* _The data_
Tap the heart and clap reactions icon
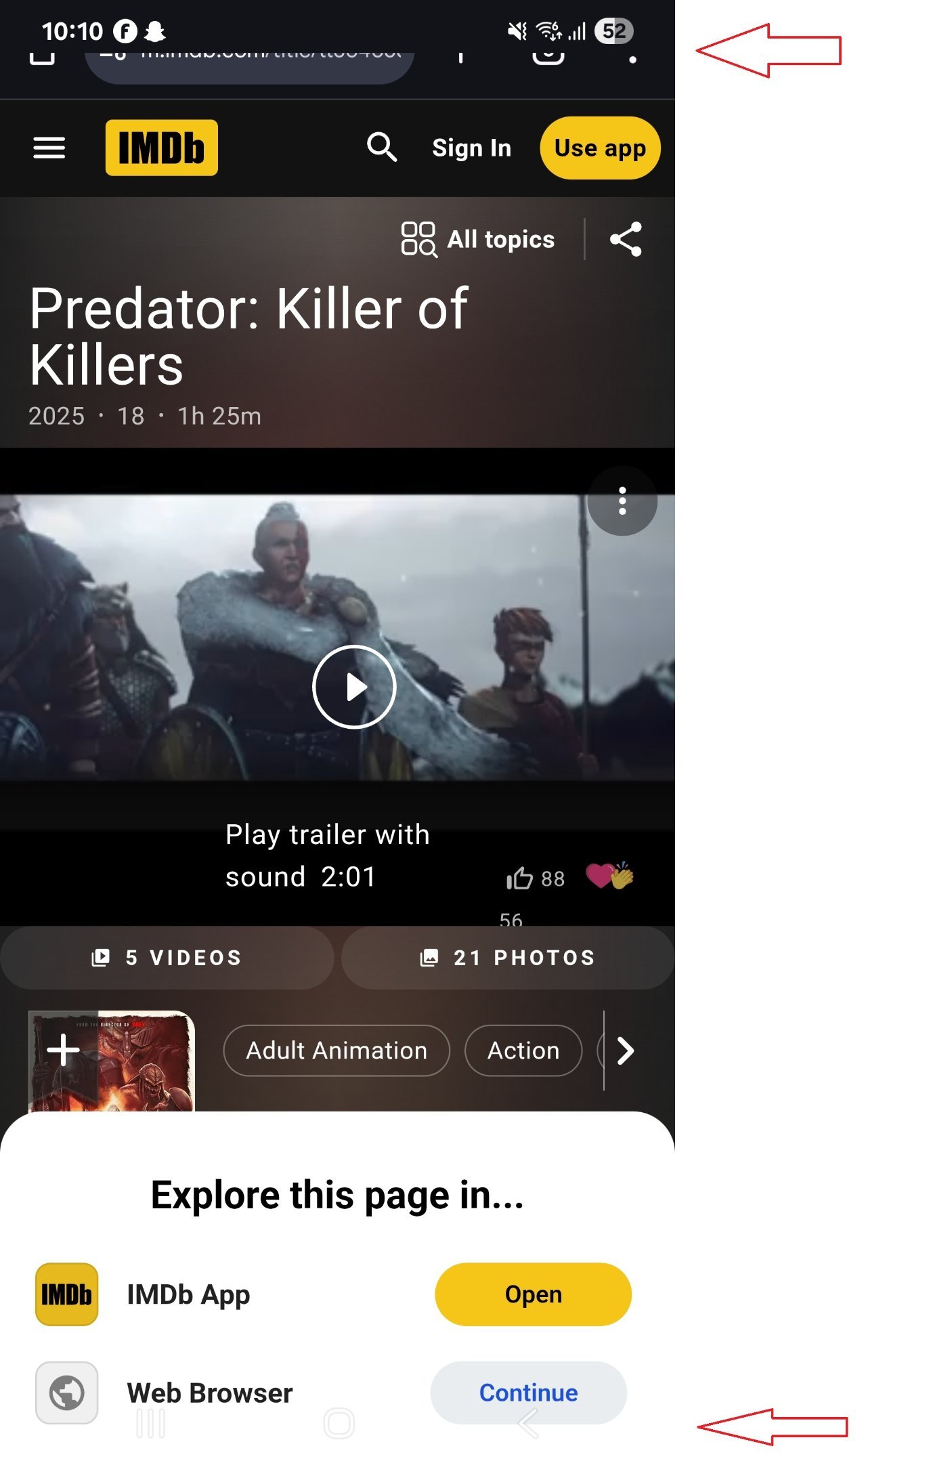 coord(609,876)
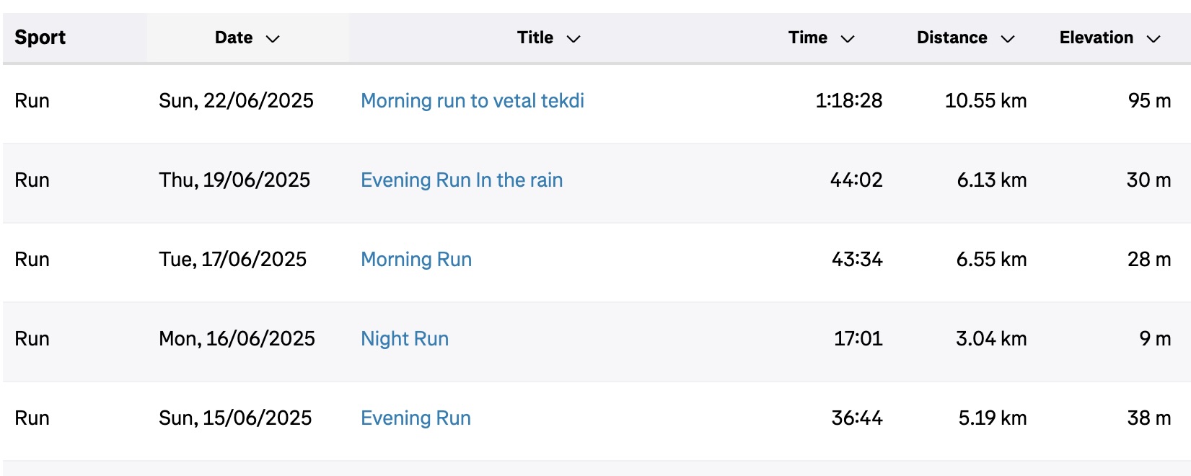Open the "Evening Run" activity from 15/06/2025
This screenshot has height=476, width=1191.
pos(416,418)
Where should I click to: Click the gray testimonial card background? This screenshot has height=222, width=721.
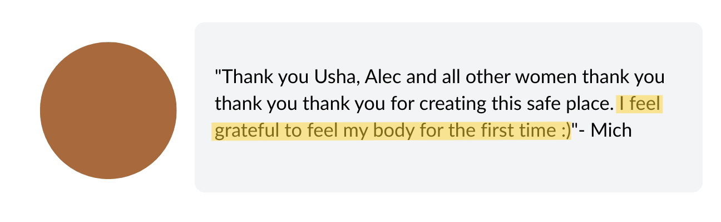pos(448,107)
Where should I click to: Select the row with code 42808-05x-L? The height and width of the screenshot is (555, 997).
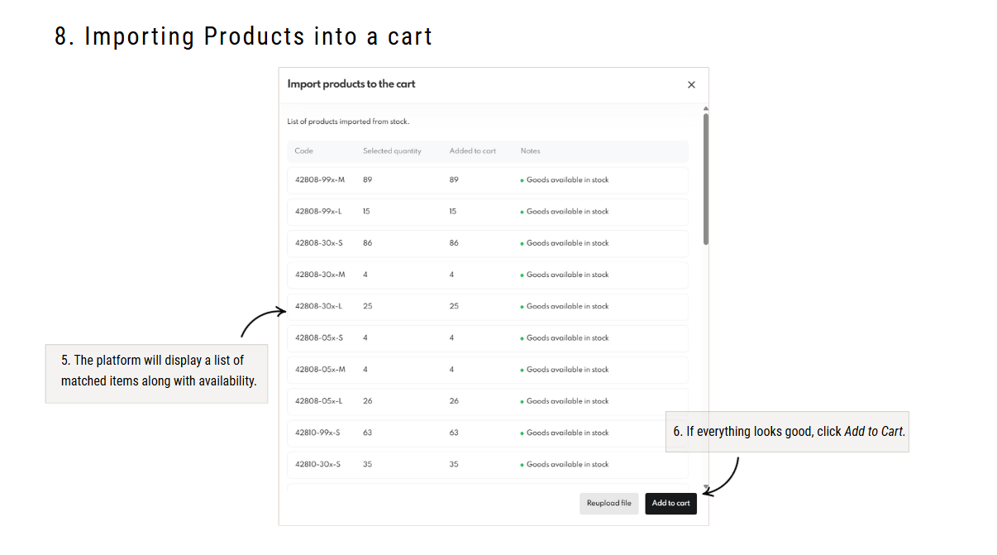[x=487, y=401]
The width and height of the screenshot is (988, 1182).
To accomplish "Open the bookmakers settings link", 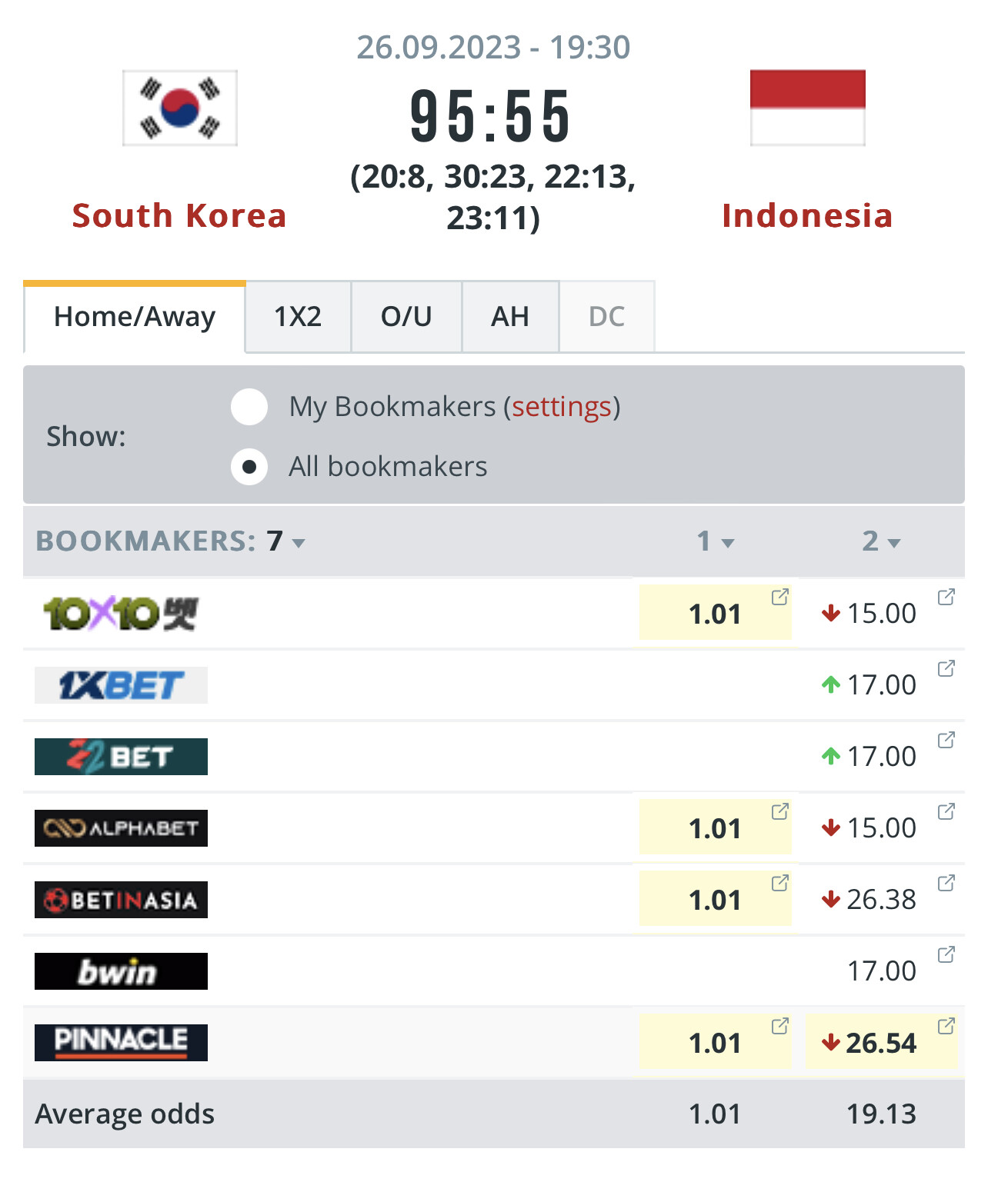I will 562,407.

* _About this task_
Leave out the pictures and repeat exactly the lines from the start of the material through the line that contains "The width and", both included.

* _Exercise response_
Tap the heart and clap reactions icon
 coord(609,876)
Open the "Evening Run" activity from 15/06/2025
This screenshot has height=476, width=1191.
pos(416,418)
Where should I click to: Click the gray testimonial card background? This screenshot has height=222, width=721.
pos(448,107)
Where should I click to: Select the row with code 42808-05x-L? The height and width of the screenshot is (555, 997).
[x=487, y=401]
The width and height of the screenshot is (988, 1182).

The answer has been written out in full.